## [Your task]
In the passage on DXYN's competitive position, why is limiting distribution to 3-5 retailers in each geography attractive to retailers? Please answer in one to three sentences.

:: Provided passage

First, their size has focused Shaw and Mohawk on high-volume production.  While these two firms have high-end product lines, they lack the focus on style and innovation required to succeed in this segment of the market.  DXYN’s strength, by contrast, is in these creative elements, which are critical to serving the desires of high end consumers. 
 
Second, consolidation has improved DXYN’s position with retailers.  Because of their size, Shaw and Mohawk generally sell to all of the nation’s +20K carpet retailers.  Universal availability, however, is negative for retailers because it begets price competition and lower margins.  DXYN limits its distribution to 3-5 retailers in each geography, which is very attractive to retailers since it allows them to offer differentiated merchandise.
 
Lastly, consolidation has improved DXYN’s position with its fiber supplier, Invista (maker of Stainmaster).  Invista makes premium fibers and being coupled with DXYN helps them to receive a premium price.  This is because DXYN’s products are premium products, DXYN has limited distribution, and DXYN is not backward integrated.  Shaw and Mohawk, by contrast are vertically integrated and prefer to use the fiber produced by their internal fiber operations.

::::
:: Data

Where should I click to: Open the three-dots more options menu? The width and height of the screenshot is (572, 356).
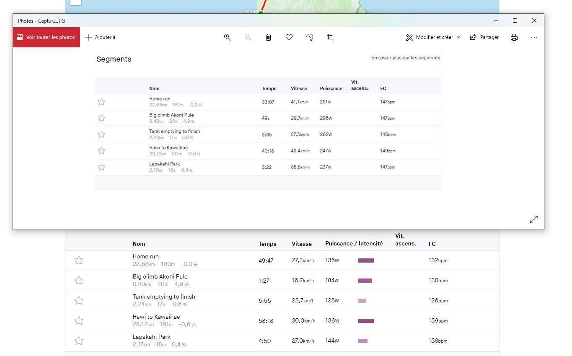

::::

## [Correct output]
Universal availability, as with Shaw and Mohawk selling to all of the nation's +20K carpet retailers, begets price competition and lower margins for retailers. By limiting distribution to 3-5 retailers in each geography, DXYN lets them offer differentiated merchandise.